Coyoacán tiene una magia particular. Era sábado y había gente por todos lados. A medida que iba caminando, me parecía estar inmersa dentro de alguna historia mexicana, muy antigua. Me devolví a mi infancia -o no sé si a mi infancia, pero me vino algún recuerdo nostálgico, como si ya hubiera estado ahí antes- al ver a los vendedores de globos, los algodones de azúcar, y escuchar el sonido de la armónica. Aquí se respira un aire bohemio único. Me encantó ver pintores apostados en la acera, vendiendo desde cuadros de Los Simpsons y Mafalda, hasta retratos de Frida Kahlo o la Virgen de Guadalupe. Otros más allá, vendían dulcitos en forma de calaveras, títeres, pulseras, zarcillos, camisas, cuadros y más cuadros. Un poco más acá, indios haciendo rituales, ofreciendo sahumerios para alejar las malas energías, atraer la fortuna y los buenos augurios. Es un paseo muy pintoresco y provoca comprar una cosa de cada tarantín, como recuerdo absoluto. Roque, el argentino, tenía un propósito determinado: comprar agua de Jamaica y una torta de jamón, como el Chavo del 8. Eso nos hizo caminar varias calles y llenarme de historias.
Coyoacán queda al sur de México. Allí nació, vivió y murió la gran artista Frida Kahlo. La Casa Azul, como se conoce su hogar, hoy convertido en museo, es un paseo obligado. Debo decir que esta es una cita que tengo pendiente para el próximo viaje, pues justo ese día las calles que conducen a la casa estaban cerradas por reparación y la casa misma no abrió sus puertas, por labores de mantenimiento.
Las calles de Coyoacán, completamente empedradas, conducen a rincones insospechados. Su gente habla de Frida, Diego Rivera o de Octavio Paz, como quien habla de un buen amigo al que tienen tiempo que no ven, pero cuyo recuerdo sigue intacto en las casas que habitaron. A cada vuelta de esquina hay galerías, museos -como el Anahuacalli o el Museo Nacional de Culturas Populares-, cines, teatros, cosas de qué enterarse. Aquí hay mucha vida cultural, no en vano Coyoacán alberga a la Universidad Nacional Autónoma de México y por esos sus calles están rebosantes de ideales.
Aún no habíamos conseguido el agua de Jamaica, pero había que hacer una parada en la Churrería de Coyoacán, famosísima claro está por sus churros, pero también por sus exquisitos cafés, fríos o calientes, para tomar ahí -aunque el espacio es estrechísimo- o para llevarlos en el camino.
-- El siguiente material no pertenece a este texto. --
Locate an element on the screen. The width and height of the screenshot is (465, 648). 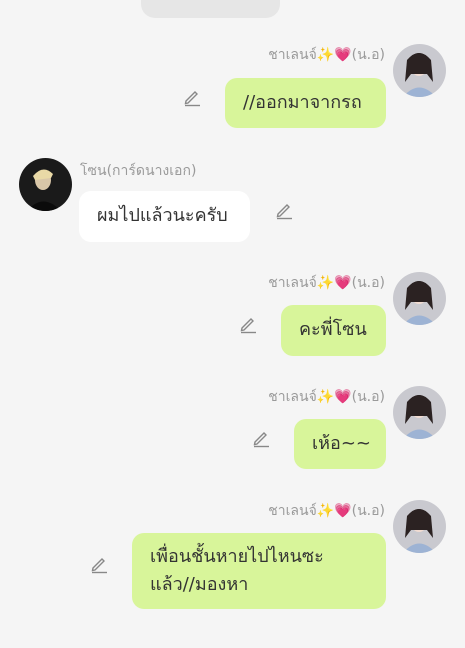
message-bubble: ผมไปแล้วนะครับ is located at coordinates (164, 216).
Yo opté por uno caliente, pues la temperatura para esa época del año está, más o menos, en unos 15°C, y por más que se camine para hacer sudar el cuerpo, la brisa siempre hace de las suyas.
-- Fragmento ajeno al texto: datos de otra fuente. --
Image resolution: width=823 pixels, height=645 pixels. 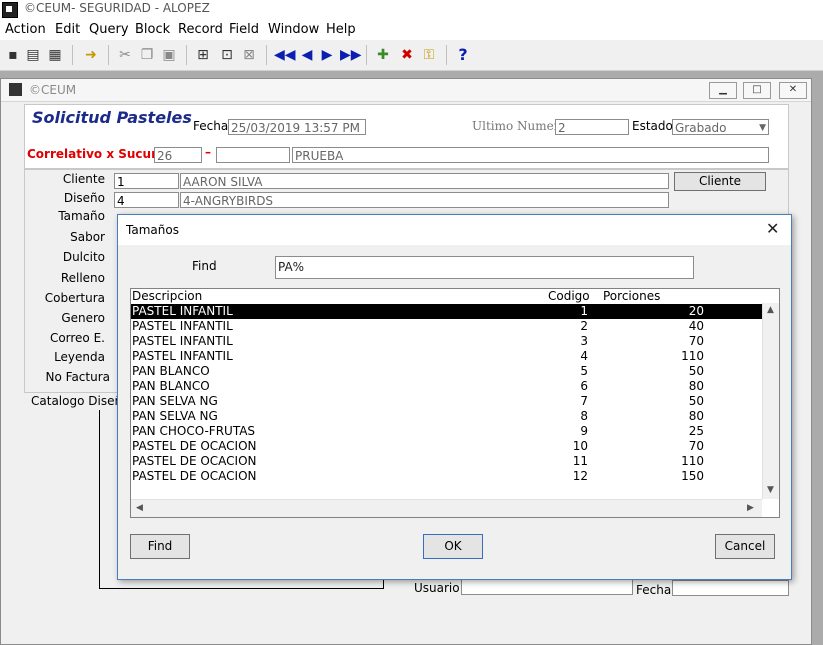 What do you see at coordinates (294, 30) in the screenshot?
I see `menu-window: Window` at bounding box center [294, 30].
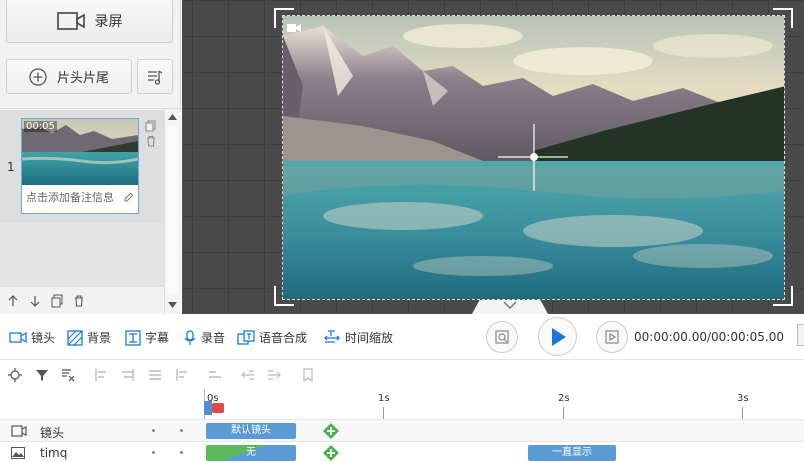 The image size is (804, 462). What do you see at coordinates (15, 375) in the screenshot?
I see `locate-icon` at bounding box center [15, 375].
El tiempo se va rápido en Coyoacán. Es fácil distraerse en la plaza, viendo a la gente caminar, curioseando cada puesto con sus artes insospechados, tomando fotos. No podíamos irnos sin entrar a la iglesia San Juan Bautista, llena de gente, para dejarnos cubrir por la bendición del padre en plena misa sabatina.
El regreso, varias horas más tarde, fue en “pecera” también, con agua de Jamaica en mano y un frío inusitado. En vista de que no había apuros, hicimos una parada -muy rápida- en la Zona Rosa, porque había que ver por uno mismo si es así tal y como la cuentan por todos lados. Y sí, lo es.
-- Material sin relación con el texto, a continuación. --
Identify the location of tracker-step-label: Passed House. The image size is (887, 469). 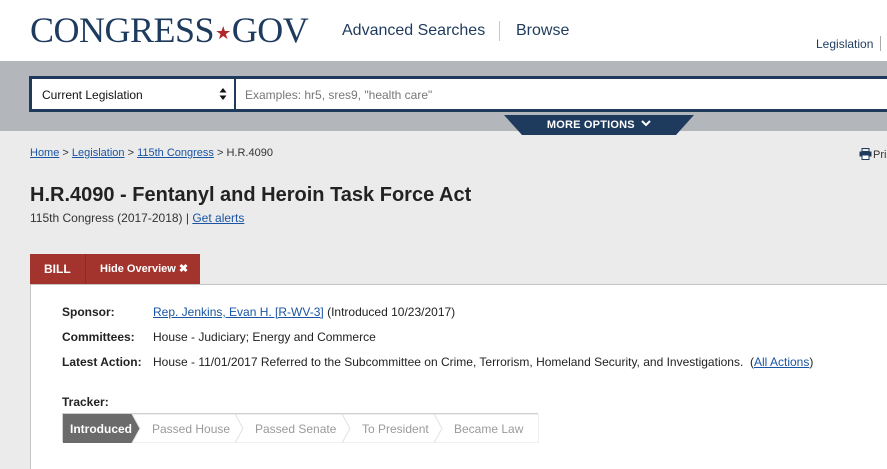
(191, 429).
Las calles de la Zona Rosa están llenas de hoteles y cafés curiosos. Es un paseo agradable y divertido. Se ve un poco de todo y se compra un poco de todo también. Me encantó caminar lo suficiente para encontrarme un monumento en honor a Germán Valdez, mejor conocido como Tin Tan, uno de los mejores comediantes que ha dado México.